REQUIRED ACTION:
The required output is the line with "You are a GUI" through the final line of the entries, each one exactly as it stands.

### DATA RECORDS ###

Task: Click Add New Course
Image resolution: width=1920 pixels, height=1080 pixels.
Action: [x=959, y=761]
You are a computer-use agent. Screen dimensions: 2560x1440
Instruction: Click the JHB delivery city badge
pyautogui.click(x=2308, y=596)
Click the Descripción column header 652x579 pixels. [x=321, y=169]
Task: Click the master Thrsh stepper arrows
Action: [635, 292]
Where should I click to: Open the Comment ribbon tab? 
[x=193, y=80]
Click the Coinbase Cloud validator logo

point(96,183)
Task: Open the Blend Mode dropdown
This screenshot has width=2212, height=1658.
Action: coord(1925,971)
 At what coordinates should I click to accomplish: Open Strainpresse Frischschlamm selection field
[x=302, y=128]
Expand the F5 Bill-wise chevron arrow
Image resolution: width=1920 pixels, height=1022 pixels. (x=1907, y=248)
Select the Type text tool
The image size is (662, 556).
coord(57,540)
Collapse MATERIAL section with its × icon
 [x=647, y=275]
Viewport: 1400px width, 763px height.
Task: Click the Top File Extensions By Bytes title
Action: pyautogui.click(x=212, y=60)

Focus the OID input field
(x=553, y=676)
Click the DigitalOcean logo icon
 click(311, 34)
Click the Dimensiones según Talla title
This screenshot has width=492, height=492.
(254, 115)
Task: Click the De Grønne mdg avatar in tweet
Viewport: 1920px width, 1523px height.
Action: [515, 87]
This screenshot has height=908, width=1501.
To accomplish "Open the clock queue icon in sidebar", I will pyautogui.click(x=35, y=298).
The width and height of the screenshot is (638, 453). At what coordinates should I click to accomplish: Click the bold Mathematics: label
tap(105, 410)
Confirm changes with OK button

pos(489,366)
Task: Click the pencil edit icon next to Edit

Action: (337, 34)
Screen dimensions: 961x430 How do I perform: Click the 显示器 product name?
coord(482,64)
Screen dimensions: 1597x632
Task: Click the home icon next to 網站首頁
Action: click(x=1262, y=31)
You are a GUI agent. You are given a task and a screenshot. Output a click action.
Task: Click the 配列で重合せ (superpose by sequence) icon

###

ANSWER SPACE:
You are a GUI agent. You are given a task and a screenshot. Output a click action.
Task: Click the 配列で重合せ (superpose by sequence) icon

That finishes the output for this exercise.